Amazon closing its Fresh and Go stores(finance.yahoo.com)
https://www.cnn.com/2026/01/27/food/amazon-fresh-go-closures

https://www.wsj.com/business/retail/amazon-to-shut-down-all-...

135 points | 343 commentspage 4
justonceokay 9 hours ago|
I’m in an interesting place. Here in Seattle I am two blocks from one of the largest Amazon Fresh stores. It was built on the former location of a local grocer. The construction was almost complete before Covid hit, but Amazon shuttered the store during that time. As a result there was no groceries in my neighborhood from 2018-2023.

Now it seems Amazon is going to leave us a grocery desert yet again.

They were piloting smart carts at the location. The cart scans your items so checking out you just push the cart through a scanner that weighs it. But this invention was like a microcosm of Amazon’s whole fuckup with groceries. The problem with the store wasn’t that I couldn’t check out fast enough, it’s that it was a shit grocery store. They had popular products but they were missing all the unpopular, low margin products you need to actually cook (baking powder, shortening, tomato paste, soy sauce…). They only hire non-union jobs program people at the registers because Amazon believes that cashier is a sub-human role.

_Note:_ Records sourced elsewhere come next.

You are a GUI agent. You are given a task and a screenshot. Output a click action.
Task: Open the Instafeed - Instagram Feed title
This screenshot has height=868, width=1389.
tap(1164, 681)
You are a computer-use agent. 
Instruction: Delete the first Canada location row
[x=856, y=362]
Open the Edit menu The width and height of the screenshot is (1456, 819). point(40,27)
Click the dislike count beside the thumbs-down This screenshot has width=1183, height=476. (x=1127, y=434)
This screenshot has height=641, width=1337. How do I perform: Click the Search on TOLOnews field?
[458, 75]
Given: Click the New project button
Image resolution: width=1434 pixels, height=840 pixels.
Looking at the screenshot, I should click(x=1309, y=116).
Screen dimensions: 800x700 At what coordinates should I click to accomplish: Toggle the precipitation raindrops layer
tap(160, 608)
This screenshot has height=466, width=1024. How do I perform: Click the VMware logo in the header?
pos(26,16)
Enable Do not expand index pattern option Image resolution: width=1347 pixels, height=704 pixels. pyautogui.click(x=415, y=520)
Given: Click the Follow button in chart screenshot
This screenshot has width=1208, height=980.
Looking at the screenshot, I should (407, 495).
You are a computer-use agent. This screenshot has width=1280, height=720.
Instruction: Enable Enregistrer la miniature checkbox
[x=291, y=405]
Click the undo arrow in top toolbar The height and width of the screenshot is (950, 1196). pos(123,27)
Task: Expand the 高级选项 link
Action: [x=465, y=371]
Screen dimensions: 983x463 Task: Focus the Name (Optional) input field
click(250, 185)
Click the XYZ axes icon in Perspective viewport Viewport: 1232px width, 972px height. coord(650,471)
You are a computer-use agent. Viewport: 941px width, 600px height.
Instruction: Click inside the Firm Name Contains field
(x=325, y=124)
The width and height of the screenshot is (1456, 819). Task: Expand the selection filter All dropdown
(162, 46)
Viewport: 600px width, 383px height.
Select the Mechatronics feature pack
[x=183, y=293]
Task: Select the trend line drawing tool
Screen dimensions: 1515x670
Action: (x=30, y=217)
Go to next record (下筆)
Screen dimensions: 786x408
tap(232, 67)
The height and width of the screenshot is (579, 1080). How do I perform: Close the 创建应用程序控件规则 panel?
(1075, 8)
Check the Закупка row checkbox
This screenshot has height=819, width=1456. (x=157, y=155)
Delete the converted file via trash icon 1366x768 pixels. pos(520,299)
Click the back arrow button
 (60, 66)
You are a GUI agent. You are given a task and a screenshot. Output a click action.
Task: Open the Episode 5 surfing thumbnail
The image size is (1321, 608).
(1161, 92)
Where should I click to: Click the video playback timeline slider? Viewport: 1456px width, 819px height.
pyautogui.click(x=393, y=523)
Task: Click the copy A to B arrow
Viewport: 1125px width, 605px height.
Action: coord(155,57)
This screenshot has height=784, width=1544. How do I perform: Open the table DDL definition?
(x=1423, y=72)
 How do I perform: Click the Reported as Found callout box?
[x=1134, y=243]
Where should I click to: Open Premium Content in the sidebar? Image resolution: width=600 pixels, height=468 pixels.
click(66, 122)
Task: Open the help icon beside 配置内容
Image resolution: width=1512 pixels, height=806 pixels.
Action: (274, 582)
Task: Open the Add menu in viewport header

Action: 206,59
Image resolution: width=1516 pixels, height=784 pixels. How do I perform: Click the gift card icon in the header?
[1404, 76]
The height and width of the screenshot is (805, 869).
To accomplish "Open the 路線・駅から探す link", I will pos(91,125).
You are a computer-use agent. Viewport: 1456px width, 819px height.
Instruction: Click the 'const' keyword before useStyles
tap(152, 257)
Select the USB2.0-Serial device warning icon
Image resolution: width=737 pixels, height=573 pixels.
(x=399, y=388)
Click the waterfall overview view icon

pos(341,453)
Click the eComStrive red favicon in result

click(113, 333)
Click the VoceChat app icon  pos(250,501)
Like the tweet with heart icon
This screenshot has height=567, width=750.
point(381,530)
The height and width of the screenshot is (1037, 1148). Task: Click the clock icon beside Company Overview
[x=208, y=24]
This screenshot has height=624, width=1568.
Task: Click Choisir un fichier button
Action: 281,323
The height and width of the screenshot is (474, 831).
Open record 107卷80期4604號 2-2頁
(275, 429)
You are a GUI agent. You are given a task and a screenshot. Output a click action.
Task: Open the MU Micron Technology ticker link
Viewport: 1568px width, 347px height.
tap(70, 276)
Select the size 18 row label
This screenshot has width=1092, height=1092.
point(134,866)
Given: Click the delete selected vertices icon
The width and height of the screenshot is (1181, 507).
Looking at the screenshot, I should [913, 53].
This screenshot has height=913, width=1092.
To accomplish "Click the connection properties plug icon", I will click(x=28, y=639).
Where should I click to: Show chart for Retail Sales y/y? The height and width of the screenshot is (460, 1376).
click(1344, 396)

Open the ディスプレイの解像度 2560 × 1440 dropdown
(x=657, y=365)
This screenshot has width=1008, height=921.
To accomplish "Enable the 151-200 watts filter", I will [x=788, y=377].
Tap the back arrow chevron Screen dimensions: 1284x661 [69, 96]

The previous store had an owner who would wander the aisles and chat with customers. The new store has Europeans with clipboards who watch you as you shop.

SirFatty 9 hours ago||
"non-union jobs program people at the registers because Amazon believes that cashier is a sub-human role."

What grocery stores still have union workers?

The-Bus 9 hours ago|||
The UFCW claims they represent at least 800,000 grocery workers across the US.

I had a job as a union worker in a supermarket, and am glad that's still available to others.

https://www.ufcw.org/actions/campaign/albertsons-and-safeway...

buildsjets 8 hours ago||||
My brother has worked as a stocker for King Kullen in New York for 20 years and is a union worker.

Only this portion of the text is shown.